→ Wątek o okablowaniu:
▼▼▼

No ok, teraz wszystko jaśniejsze. Jak zacznę kłaść te kable, to pewnie pojawią się kolejne wątpliwości. 
Ale jeszcze 2 pytania:
1. Coś tak bogato u Ciebie tych kabli już położonych. Czy mi się tak tylko wydaje?
2. Odnośnie wewnętrznej linii telefonicznej - jak rozwiązać topologię sieci wewnątrz lokalu? potrzebuję w 3 pomieszczeniach mieć gniazdka, tak na wszelki wypadek. Ciągnąć bezpośrednio od tej puszki, gwiazdą? czy jak?

----------


## Jarek.P

No wiesz... kurcze, u mnie w ogóle kabli jest sporo, nie tylko na tym zdjęciu  :smile:  W samym domu wszelakich przewodów mam w sumie ponad 3,5 kilometra  :big grin: 
Ale to nie obowiązek, a po prostu moje zboczenie hobbystyczno-zawodowe. Instalacji mam duuużo i wszelakich, niektóre z nich pokazuję w swoim dzienniku.

Co do wewnętrznej instalacji - gwiazda, tylko gwiazda! I jeśli mogę coś doradzić - nie rób osobnej instalacji telefonicznej. Zrób w domu sieć "komputerową", przewodami typu skrętka ethernet, zakończonymi gniazdkami RJ45, w miejscach, które mogą być potem miejscami "pracy" (mam tu na myśli planowane biurka w gabinecie czy pokoju dziecinnym, ale również kącik AV w salonie) te gniazdka dawaj podwójne (i oczywiście dwa osobne przewody na strych). A co sobie potem do takiego gniazdka na strychu zakrosujesz, czy linię telefoniczną, czy sieć komputerową, czy może jeszcze coś innego to już będzie twoja wolna wola i kwestia przełożenia wtyczki na patchpanelu. 
Nawet tam, gdzie planujesz telefon i wiesz, że tam będzie na pewno telefon, a nie komputer, zrób gniazdko ethernet. Dziś podłączysz do niego telefon, a za parę lat? Może w miejsce normalnego telefonu postawisz tam "internetowy" IP-phone? Dzięki takiej instalacji będzie to tylko kwestia przełożenia wtyczki na strychu.

J.

----------


## mrxaoo

no jasne, wszystko się zgadza. 
Czyli robię skrzynkę w wiatrołapie z peszlem na zewnątrz zbieżną z Twoją. Z zewnątrz 10 par wolnych kabli itp. Z tego panelu idę na górę-stryszek skrętką, tam sobie robię skrzyneczkę rozdzielczą, z której idę na pokoje zgodnie z potrzebami planowo.
Jak wejdzie tepsa ziemią, to peszlem do skrzyneczki, na zaciskach łączę ze skrętką na kabelek idący na górę-stryszek. I tam już łączę i wychodzę gwiazdą. Wszystko na UTP.
Nic nie pomieszałem?

▲▲▲

→ Szczegóły zadania: Proszę podjąć wątek o okablowaniu i pisać go dalej, zaczynając zaraz po jego ostatnim zdaniu.

→ Dane wejściowe:

▼▼▼

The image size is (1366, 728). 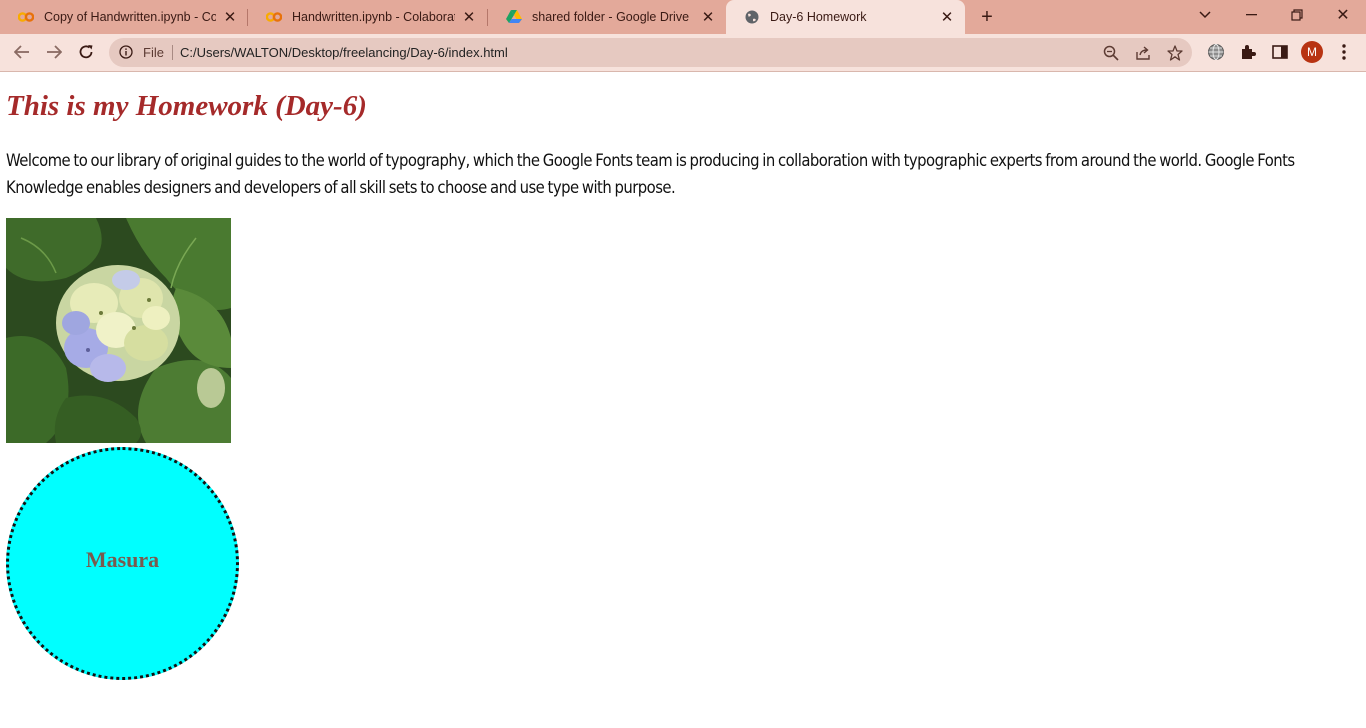 I want to click on tab-title: Copy of Handwritten.ipynb - Colaboratory, so click(x=130, y=17).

▲▲▲

→ Miejsce na odpowiedź:
I jeszcze jedno - planowałem 2 x skrętka - jeden to LAN'u, drugi w rezerwie, np. do splittera. Czy w takim razie trzeci kabel jest potrzebny? Czy jednak można i wystarczy na jednej skrętce puścić sygnał od splittera i telefon?

----------


## Jarek.P

> I jeszcze jedno - planowałem 2 x skrętka - jeden to LAN'u, drugi w rezerwie, np. do splittera. Czy w takim razie trzeci kabel jest potrzebny? Czy jednak można i wystarczy na jednej skrętce puścić sygnał od splittera i telefon?


Czekaj, nie rozumiem, w której części instalacji to planowałeś? Do gniazdek? Jeśli tak, to trzeci nie jest potrzebny, w jednej skrętce masz cztery pary, więc możesz tam sporo upchać. Zresztą, nawet jeśli wykorzystujesz skrętkę do połączenia ethernetu, to też możesz jeszcze kombinować.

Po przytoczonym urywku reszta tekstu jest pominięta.